Australian technology news, reviews, and guides to help you
Australian technology news, reviews, and guides to help you

HTC’s U11 gets a mobile VR headset… sort of

HTC makes one of the better VR headsets in the HTC Vive, but it hasn’t crossed over into the world of portable virtual reality for some reason, but an announcement in Japan could change that shortly.

Whether you’re keen to dabble in virtual reality or you really don’t care, there’s one clear message: the next level of entertainment that immerses you from the head down is definitely coming, and it’s something quite a few manufacturers believe in.

We’ve seen Samsung’s big push for mobile virtual reality with the Oculus-assisted Gear VR headset, Google’s attempt at making mobile VR a little more generic with the fabric-lined Daydream View VR, but strangely HTC — which has a big desktop presence — doesn’t have a mobile option.

But that might change soon, as HTC has unveiled something in Japan and Japan only, showing off a device it calls the “HTC Link”.

Different from the HTC Vive, the Link is still a VR headset, only it is designed to work with a mobile phone, and not in the same way as either the Samsung Gear VR or Google Daydream View VR, forgoing the phone’s screen being used as your VR headset screen and replacing it with a dedicated screen inside the headset.

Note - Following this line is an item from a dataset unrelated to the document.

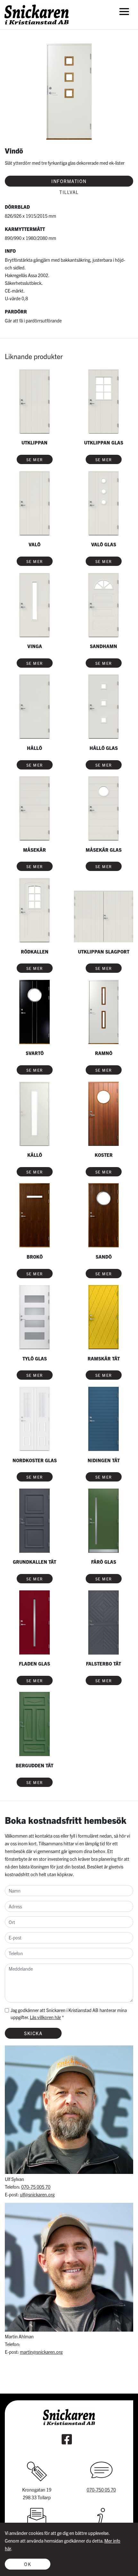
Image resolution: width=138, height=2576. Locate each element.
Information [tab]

That doesn’t mean the HTC Link won’t use the phone, however, with the concept still being plugged in and using a very specific smartphone — HTC’s U11 — to control the software experience, as well as sensors to track movement, basically turning the HTC Link into a mobile HTC Vive.

As interesting as this is, it will be fairly hard to find, at least upon first release, with Japan seeing it first in conjunction with a promotion linking the headset (no pun intended) to a “Ghost in the Shell” animated program.

It’s worth noting that HTC’s take on the VR headset is similar in some ways to what LG demonstrated in one of last year’s “friends of LG” gadgets for the G5, with a VR headset that relies on a smartphone as an entertainment source to make something happen. HTC’s Link appears to go a little further, with motion markers included and not just another 360 degree headset, but the concepts are similar in execution, at least upon initial glance.

Whether Australian HTC U11 owners will see them locally, that’s a question we don’t have an answer to, but we’ll nudge HTC a little more to find out if it will come to our little nearby nation, and follow up this story when we know more.